Two lines in the listing below mark the span: one contains "You are a computer-use agent. Image" and one contains "Click inside the". Reproduce both of them and everything between, exactly.
____________
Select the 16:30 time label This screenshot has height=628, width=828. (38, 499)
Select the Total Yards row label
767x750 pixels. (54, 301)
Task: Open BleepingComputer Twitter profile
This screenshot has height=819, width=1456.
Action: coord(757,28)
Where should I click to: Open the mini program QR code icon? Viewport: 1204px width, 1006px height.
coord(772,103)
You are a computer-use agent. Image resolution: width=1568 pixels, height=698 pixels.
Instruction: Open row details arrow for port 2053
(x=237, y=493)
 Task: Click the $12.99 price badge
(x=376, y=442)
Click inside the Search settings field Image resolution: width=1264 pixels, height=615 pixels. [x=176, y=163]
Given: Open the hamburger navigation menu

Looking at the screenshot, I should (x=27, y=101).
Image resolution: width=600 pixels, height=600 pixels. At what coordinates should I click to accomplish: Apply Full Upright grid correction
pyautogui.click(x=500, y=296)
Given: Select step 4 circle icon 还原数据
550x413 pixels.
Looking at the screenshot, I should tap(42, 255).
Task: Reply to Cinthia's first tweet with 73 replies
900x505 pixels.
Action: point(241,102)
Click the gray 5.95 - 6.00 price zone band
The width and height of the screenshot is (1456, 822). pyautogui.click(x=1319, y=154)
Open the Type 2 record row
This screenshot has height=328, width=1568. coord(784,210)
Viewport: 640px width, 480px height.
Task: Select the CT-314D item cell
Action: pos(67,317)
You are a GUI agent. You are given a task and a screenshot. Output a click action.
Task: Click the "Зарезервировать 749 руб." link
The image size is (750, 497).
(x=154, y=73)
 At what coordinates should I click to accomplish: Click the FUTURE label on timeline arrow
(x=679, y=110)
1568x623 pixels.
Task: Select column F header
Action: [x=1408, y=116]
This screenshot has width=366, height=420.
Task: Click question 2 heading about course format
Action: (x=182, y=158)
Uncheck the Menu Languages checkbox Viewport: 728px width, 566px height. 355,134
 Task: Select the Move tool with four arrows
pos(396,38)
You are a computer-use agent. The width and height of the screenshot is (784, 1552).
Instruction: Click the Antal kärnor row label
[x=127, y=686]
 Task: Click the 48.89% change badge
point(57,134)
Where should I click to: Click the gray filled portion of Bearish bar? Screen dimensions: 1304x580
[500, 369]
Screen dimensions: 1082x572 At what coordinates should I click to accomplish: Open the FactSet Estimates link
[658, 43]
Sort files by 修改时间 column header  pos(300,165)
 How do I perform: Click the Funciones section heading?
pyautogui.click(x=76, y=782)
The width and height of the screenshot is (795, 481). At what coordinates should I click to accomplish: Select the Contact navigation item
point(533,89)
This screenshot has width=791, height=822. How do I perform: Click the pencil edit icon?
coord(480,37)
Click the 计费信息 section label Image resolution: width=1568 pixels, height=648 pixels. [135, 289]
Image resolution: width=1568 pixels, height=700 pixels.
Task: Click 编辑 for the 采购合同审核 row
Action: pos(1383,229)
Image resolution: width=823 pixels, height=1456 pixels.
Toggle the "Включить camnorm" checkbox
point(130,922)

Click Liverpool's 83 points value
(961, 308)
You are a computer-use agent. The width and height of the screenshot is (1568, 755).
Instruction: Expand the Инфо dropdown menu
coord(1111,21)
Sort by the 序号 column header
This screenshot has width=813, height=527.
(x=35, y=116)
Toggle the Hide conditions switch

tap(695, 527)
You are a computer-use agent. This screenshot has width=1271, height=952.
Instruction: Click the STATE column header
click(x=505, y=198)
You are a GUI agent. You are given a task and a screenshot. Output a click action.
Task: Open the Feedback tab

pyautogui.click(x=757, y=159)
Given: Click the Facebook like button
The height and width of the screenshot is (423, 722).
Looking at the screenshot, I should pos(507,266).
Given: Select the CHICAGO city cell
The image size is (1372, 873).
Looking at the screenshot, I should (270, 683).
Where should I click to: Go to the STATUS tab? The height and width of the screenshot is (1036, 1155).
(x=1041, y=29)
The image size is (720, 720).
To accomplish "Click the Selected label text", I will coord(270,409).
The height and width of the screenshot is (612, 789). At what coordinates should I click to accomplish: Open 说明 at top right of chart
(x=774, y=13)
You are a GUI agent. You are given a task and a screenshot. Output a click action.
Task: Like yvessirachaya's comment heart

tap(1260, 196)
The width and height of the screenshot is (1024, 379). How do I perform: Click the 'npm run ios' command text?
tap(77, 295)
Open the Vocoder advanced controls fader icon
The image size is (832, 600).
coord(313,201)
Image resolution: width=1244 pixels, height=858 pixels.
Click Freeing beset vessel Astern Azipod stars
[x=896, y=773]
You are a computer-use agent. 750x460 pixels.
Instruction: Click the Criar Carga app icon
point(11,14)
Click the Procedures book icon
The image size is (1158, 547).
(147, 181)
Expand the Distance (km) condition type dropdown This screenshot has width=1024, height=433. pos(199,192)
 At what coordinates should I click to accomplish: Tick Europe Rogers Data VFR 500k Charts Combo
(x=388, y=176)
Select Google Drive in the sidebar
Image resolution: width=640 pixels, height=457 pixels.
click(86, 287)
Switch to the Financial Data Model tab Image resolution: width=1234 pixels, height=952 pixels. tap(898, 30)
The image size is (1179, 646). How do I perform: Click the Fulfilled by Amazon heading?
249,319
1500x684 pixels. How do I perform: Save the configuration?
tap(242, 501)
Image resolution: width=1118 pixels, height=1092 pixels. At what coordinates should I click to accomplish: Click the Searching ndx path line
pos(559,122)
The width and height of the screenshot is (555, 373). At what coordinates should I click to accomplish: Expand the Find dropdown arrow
____________
Expected answer
You are a computer-use agent. Image resolution: width=1568 pixels, height=698 pixels.
Instruction: Open row details arrow for port 2053
(x=237, y=493)
 Task: Click the $12.99 price badge
(x=376, y=442)
Click inside the Search settings field Image resolution: width=1264 pixels, height=615 pixels. [x=176, y=163]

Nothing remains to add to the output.